TASKS TO CARRY OUT.
**a)** List every summary bullet point that opens the AUD/USD market report.
**b)** Extend the AUD/USD market report, picking up right after its final sentence.

:: TEXT EXCERPT

- AUD/USD gains some positive traction on Wednesday, albeit lacks follow-through.
- The risk-on impulse benefits the Aussie; a modest USD strength caps the upside.
- The fundamental backdrop supports prospects for a further depreciating move.
The AUD/USD pair struggles to capitalize on its modest intraday gains on Wednesday and faced rejection near the 0.6700 round-figure mark. The pair, however, sticks to a mildly positive bias through the early European session and is currently trading around the 0.6675-0.6680 region, just above the 100-day SMA support.
A goodish recovery in the global risk sentiment - as depicted by the upbeat tone around the equity markets - is seen as a key factor lending some support to the perceived riskier Aussie. That said, the emergence of some US Dollar buying keeps a lid on any meaningful upside for the AUD/USD pair and warrants some caution for bullish traders.
The USD draws some support from a modest uptick in the US Treasury bond yields, bolstered by the Fed's hawkish outlook. In fact, the US central bank indicated that it will continue to raise rates to crush inflation. Furthermore, the Bank of Japan's policy tweak, which triggered a sell-off in bond markets on Tuesday, act as a tailwind for the US bond yields.

::::
:: DATASET

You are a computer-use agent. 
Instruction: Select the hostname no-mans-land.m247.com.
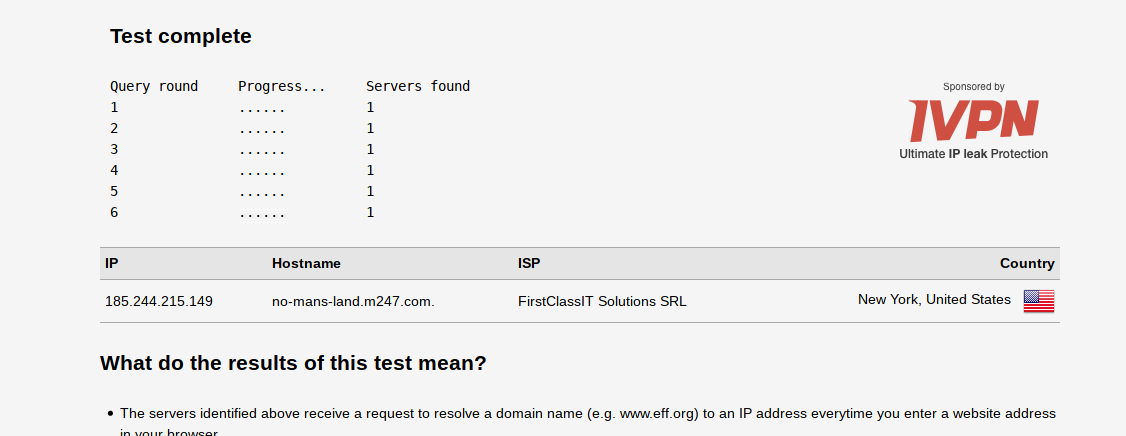click(x=353, y=301)
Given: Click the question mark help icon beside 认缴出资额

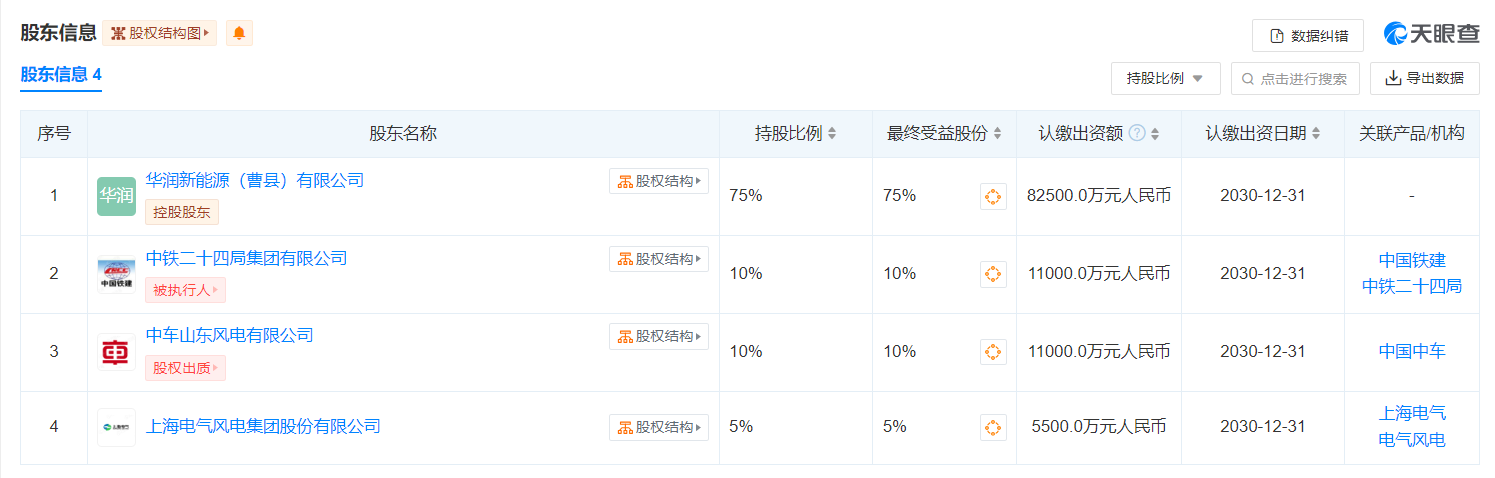Looking at the screenshot, I should click(x=1137, y=134).
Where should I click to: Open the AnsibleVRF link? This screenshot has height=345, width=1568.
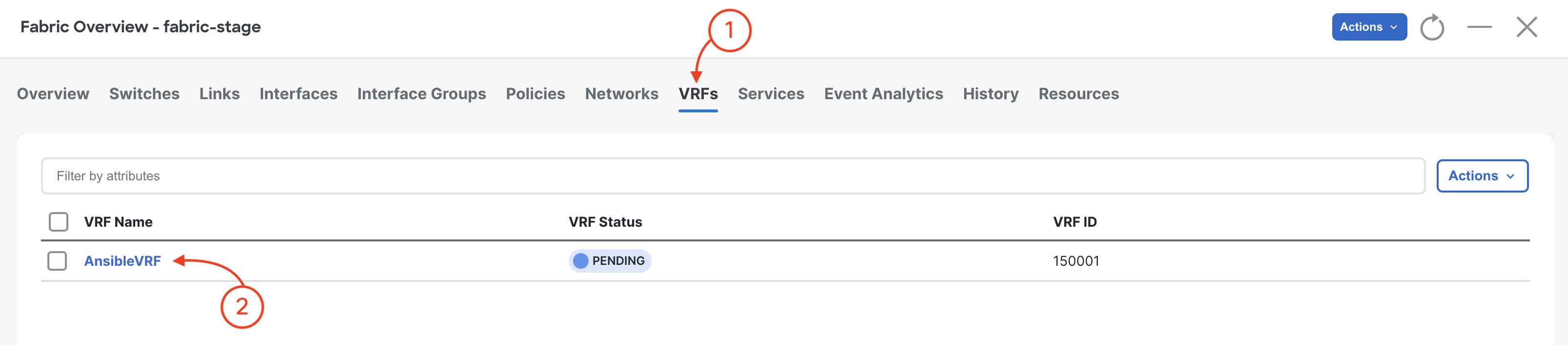(x=123, y=261)
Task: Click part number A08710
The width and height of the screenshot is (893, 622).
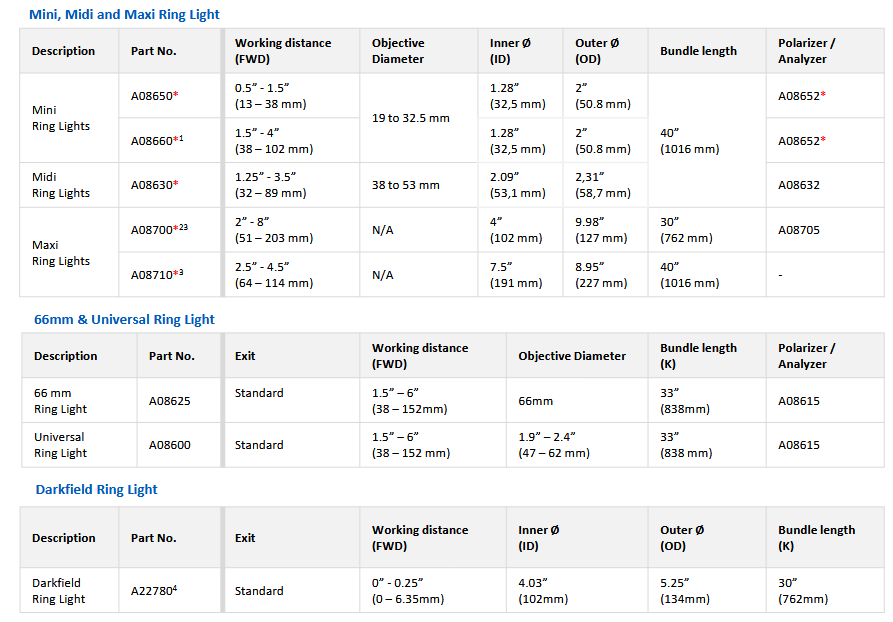Action: [155, 274]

::::

SOLVED TASKS.
**a)**
- AUD/USD gains some positive traction on Wednesday, albeit lacks follow-through.
- The risk-on impulse benefits the Aussie; a modest USD strength caps the upside.
- The fundamental backdrop supports prospects for a further depreciating move.

**b)**
Apart from this, worries about rising COVID-19 cases in China contribute to capping gains for the AUD/USD pair. This, along with dovish Reserve Bank of Australia (RBA) minutes released on Tuesday, showing that policymakers considered leaving rates unchanged at the December meeting, suggests that the path of least resistance for spot prices is to the downside.
Market participants now look forward to the US economic docket, featuring the release of the Conference Board's Consumer Confidence Index later during the early North American session. Traders will further take cues from the US bond yields and the broader risk sentiment, which will influence the USD price dynamics and provide some impetus to the AUD/USD pair.